Long-term solitary confinement remains one of the most widely reported methods used against political detainees. Prisoners also describe sensory deprivation, sleep deprivation, prolonged interrogations, mock executions, and threats directed against family members. These measures are intended to break a prisoner’s psychological resilience before or alongside physical abuse.

Severe Physical Abuse

Former detainees have consistently reported beatings with cables and batons, stress positions, suspension techniques, denial of medical treatment, and other forms of physical abuse designed to inflict pain while coercing compliance during interrogations.

Particularly concerning is the deliberate withholding of healthcare from political prisoners suffering from chronic illnesses, transforming medical neglect into another form of punishment and coercion.

Forced Confessions

One of the defining features of Iran’s security system has been the extraction of televised confessions. These statements are frequently broadcast through state-controlled media before judicial proceedings conclude, undermining due process while serving both propaganda and intimidation purposes.

Human rights organizations have repeatedly argued that many such confessions are obtained under conditions involving physical or psychological coercion.

Judicially Sanctioned Cruel Punishments

Beyond abuses occurring during detention, Iran’s legal system itself authorizes punishments that many international legal experts classify as torture or cruel, inhuman, and degrading treatment. These include flogging, amputation, and blinding, all of which remain permissible under certain provisions of Iranian law despite widespread international condemnation.
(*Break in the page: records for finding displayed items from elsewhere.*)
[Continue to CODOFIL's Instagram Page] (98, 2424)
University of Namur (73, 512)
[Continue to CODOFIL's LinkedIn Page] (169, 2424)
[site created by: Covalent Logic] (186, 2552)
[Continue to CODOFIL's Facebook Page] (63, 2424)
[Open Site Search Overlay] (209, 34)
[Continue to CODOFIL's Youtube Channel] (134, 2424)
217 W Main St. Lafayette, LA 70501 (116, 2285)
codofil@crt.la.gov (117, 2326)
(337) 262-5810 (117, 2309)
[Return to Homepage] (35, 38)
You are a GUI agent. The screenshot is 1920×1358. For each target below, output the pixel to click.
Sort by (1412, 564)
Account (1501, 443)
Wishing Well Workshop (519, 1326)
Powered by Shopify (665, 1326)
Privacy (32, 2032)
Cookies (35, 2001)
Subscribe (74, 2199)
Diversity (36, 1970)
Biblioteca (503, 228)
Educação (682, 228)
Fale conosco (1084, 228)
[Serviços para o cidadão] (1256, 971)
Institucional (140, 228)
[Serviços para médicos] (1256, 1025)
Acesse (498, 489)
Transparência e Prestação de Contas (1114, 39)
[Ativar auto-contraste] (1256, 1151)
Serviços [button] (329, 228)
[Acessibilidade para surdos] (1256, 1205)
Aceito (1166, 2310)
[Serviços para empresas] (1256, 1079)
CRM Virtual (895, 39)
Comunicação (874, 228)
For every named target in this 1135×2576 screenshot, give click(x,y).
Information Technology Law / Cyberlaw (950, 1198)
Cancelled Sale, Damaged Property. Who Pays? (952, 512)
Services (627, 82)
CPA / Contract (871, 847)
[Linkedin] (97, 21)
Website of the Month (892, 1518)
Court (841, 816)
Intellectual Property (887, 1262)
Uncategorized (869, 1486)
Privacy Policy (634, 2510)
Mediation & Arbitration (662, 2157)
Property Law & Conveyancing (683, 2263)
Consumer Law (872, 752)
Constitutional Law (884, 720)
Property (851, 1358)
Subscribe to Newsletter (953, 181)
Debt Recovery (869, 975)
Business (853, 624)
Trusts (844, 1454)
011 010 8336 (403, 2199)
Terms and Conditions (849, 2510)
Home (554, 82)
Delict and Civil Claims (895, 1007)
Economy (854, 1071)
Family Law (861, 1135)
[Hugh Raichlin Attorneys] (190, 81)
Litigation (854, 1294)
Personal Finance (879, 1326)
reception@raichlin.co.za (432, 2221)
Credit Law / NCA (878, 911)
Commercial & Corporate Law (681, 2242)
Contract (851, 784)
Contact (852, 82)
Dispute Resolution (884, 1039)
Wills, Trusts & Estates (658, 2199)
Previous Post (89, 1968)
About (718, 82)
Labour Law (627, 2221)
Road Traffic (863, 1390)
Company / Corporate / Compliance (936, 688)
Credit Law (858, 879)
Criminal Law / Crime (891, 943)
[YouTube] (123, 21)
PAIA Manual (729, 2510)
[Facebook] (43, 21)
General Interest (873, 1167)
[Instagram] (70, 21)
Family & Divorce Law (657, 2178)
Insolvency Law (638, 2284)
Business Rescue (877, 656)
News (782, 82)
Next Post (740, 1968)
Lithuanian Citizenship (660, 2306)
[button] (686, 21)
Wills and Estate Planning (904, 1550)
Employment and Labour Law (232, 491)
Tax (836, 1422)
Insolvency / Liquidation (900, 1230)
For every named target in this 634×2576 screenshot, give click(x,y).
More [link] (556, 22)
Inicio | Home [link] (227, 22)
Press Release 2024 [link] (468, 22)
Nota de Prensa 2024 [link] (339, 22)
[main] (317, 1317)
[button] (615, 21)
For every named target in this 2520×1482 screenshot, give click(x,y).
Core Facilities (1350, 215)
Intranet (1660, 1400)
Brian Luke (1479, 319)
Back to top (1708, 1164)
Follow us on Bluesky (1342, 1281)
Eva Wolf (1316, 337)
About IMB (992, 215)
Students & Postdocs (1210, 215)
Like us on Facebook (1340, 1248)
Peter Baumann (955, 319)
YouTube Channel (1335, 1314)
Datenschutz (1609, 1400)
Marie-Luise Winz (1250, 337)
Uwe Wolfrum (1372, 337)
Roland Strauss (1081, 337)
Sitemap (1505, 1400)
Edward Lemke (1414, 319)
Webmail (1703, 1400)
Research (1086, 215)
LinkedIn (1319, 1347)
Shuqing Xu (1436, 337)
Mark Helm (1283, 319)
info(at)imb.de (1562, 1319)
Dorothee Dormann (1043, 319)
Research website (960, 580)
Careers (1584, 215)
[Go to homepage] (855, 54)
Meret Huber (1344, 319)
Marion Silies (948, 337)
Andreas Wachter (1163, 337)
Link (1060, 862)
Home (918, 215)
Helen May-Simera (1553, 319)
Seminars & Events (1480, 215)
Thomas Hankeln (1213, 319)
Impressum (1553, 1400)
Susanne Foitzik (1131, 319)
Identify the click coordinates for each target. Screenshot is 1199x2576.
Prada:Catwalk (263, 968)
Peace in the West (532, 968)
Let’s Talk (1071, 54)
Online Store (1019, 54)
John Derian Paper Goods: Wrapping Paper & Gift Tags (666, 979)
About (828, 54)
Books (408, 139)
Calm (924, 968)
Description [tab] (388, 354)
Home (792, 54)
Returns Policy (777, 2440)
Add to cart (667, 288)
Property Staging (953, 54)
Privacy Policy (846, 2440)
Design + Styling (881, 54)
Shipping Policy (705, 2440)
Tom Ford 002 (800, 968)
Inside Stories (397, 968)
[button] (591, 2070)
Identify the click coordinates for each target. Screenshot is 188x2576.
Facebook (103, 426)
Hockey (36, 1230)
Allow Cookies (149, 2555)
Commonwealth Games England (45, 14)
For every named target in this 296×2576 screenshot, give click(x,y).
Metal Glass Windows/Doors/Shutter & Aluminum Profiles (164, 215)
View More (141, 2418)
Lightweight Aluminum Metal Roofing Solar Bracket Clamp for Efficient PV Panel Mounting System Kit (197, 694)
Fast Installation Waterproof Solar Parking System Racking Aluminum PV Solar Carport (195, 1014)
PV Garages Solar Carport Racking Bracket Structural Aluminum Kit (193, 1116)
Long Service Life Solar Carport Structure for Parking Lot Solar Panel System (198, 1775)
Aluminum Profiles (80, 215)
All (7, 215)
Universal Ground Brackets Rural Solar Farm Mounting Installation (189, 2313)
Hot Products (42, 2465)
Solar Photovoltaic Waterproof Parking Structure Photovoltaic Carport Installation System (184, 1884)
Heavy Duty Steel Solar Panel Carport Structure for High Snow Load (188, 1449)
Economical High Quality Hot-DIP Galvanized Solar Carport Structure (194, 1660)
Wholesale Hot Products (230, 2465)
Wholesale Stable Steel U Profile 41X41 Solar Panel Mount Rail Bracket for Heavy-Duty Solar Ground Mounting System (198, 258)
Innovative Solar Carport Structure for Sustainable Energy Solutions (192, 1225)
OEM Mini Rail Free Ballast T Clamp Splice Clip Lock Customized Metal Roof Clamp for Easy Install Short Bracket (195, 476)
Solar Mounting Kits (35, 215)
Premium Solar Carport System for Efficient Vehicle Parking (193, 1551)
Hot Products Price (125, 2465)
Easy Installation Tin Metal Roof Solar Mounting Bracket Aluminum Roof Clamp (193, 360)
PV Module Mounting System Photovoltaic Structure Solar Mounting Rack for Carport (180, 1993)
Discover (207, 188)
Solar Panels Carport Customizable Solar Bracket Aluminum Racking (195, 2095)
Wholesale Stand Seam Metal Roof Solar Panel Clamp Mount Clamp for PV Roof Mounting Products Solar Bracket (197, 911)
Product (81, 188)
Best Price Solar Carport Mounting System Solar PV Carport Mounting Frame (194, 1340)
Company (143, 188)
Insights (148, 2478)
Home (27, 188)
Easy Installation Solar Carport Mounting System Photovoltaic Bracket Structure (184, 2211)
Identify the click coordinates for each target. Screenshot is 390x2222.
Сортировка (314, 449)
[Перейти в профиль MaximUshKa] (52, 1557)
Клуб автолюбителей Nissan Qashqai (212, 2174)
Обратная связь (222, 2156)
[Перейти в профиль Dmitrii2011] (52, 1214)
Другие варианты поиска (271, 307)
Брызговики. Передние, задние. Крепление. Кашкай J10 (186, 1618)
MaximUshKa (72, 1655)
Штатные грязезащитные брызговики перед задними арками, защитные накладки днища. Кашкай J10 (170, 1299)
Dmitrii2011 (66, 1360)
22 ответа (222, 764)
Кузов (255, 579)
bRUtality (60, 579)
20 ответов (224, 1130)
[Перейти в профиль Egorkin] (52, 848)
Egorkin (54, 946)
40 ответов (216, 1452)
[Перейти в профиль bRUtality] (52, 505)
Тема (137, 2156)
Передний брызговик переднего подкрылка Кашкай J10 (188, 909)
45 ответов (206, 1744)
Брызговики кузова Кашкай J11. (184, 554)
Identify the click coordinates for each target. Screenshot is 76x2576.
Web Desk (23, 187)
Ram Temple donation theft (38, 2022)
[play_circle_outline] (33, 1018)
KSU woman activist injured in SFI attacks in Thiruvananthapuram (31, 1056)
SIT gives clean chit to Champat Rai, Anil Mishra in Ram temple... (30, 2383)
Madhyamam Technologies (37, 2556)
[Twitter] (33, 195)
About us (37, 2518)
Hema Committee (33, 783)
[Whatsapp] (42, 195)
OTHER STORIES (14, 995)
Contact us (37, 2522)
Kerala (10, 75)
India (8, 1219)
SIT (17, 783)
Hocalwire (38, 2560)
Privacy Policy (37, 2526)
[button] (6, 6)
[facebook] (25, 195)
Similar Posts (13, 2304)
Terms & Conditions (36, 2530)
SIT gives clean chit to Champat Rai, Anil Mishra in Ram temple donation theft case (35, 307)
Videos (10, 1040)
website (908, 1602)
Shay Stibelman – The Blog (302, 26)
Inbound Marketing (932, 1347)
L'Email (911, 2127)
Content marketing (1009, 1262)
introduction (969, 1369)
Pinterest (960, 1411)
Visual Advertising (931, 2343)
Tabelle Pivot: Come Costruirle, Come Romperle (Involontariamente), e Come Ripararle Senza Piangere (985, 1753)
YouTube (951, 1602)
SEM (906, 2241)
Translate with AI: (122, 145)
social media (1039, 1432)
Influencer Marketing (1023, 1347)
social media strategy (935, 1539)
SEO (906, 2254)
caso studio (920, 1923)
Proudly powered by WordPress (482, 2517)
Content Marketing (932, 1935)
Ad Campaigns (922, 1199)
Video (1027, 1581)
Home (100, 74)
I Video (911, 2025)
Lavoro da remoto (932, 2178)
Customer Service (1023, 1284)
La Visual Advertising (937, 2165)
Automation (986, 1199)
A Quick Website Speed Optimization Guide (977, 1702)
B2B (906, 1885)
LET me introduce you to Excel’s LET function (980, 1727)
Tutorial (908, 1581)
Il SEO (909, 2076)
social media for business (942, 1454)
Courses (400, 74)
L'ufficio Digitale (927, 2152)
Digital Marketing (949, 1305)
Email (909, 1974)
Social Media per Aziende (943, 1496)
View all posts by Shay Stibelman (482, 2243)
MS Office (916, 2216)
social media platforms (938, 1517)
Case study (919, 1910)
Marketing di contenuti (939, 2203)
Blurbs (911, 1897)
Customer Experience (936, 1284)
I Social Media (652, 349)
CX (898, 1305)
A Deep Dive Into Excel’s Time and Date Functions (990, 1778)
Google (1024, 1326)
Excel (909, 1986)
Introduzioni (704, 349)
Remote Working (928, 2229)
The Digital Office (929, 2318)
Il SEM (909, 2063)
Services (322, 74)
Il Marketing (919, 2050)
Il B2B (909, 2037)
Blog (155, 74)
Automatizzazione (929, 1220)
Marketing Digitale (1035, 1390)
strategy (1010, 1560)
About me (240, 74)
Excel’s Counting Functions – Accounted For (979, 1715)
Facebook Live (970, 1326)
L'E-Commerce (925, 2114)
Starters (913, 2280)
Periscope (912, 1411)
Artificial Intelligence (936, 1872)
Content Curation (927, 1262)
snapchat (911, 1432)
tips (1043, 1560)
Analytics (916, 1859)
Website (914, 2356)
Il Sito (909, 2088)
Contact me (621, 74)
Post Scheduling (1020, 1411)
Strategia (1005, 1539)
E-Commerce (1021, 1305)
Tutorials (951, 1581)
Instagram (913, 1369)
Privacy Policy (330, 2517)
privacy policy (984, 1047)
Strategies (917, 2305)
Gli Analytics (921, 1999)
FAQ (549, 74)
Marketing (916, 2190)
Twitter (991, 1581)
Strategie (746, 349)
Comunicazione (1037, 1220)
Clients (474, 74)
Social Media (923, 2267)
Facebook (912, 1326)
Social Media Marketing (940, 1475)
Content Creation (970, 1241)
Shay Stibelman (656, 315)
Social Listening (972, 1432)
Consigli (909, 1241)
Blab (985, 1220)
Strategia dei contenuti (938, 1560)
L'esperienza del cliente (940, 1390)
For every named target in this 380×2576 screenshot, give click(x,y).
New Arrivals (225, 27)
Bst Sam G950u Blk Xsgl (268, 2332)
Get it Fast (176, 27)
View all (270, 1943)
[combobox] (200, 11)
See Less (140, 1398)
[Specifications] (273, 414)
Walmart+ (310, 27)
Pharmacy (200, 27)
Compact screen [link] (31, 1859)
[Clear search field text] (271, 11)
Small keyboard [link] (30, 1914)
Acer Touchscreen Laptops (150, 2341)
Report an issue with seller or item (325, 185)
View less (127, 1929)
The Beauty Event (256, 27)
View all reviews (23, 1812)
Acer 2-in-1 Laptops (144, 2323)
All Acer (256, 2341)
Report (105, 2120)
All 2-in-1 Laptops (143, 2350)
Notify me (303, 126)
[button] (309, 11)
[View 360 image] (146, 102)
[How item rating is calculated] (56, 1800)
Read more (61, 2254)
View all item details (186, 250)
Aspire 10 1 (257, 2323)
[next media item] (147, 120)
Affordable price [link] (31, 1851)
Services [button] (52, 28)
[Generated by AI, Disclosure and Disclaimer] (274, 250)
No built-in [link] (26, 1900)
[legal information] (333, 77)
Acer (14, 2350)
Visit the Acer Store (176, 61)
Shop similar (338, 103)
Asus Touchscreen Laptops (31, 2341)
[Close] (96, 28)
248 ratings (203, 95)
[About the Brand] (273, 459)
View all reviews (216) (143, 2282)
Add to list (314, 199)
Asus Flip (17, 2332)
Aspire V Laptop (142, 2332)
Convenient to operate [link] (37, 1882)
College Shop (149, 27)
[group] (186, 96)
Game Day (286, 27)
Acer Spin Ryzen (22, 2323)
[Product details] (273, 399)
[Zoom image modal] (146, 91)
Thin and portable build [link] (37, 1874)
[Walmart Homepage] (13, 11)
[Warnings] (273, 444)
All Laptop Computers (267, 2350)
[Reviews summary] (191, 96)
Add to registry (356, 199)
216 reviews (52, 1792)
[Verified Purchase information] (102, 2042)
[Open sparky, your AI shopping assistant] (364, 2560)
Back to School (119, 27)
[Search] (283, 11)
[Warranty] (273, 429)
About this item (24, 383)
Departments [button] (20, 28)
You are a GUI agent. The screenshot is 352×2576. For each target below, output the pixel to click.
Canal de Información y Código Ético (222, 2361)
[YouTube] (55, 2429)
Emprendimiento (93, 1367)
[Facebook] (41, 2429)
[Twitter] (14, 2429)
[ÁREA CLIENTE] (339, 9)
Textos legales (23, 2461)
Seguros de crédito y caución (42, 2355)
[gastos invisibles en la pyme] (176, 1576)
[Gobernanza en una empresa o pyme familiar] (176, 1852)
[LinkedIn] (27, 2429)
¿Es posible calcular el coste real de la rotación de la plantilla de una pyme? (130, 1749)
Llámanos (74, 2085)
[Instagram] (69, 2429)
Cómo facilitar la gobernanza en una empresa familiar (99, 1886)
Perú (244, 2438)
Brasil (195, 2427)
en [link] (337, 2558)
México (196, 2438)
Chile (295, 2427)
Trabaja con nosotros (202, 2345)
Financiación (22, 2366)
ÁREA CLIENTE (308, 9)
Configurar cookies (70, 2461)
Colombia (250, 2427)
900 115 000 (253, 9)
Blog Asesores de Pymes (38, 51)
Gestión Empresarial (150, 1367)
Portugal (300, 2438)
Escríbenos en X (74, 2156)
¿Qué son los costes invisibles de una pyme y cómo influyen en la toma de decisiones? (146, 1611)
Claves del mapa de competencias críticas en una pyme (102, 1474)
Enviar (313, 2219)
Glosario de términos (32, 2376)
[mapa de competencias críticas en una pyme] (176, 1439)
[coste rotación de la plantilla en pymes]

Why Structural Torture Persists

The persistence of torture in Iran cannot be understood solely as a law enforcement problem. It reflects the broader structure of political power.

In systems where security institutions operate without independent judicial oversight, where accountability mechanisms are absent, and where dissent is treated as a national security threat, torture becomes an instrument of governance rather than an exception to it.

This structural reality explains why international criticism alone has had limited impact. While United Nations mechanisms and human rights organizations continue documenting abuses, meaningful change has remained elusive without corresponding political and legal reforms inside the country.

Accountability as a Prerequisite for Change

Ending torture requires more than condemning individual perpetrators. It demands accountability at every level of command.

Documenting violations, preserving evidence, identifying interrogators and officials responsible for abuses, and pursuing legal action through international mechanisms—including the principle of universal jurisdiction where applicable—can reduce the sense of impunity enjoyed by those responsible for serious human rights violations.

Equally important is sustained support for Iranian civil society, independent documentation efforts, survivors, and families seeking truth and justice. Without accountability, cycles of abuse tend to reproduce themselves regardless of personnel changes.

More Than a Symbolic Date

The International Day in Support of Victims of Torture is more than a symbolic observance on the global calendar. For thousands of Iranian political prisoners, former detainees, and grieving families, it represents recognition of lived experiences that continue to shape Iranian society.

As long as torture remains embedded within the country’s political and security institutions, international attention, documentation, and accountability efforts will remain essential. Ultimately, eliminating torture requires not only legal prohibition but also political conditions in which state institutions are subject to genuine oversight, independent justice, and respect for fundamental human rights.

For Iran, the struggle against torture is therefore inseparable from the broader struggle for accountability, the rule of law, and democratic governance.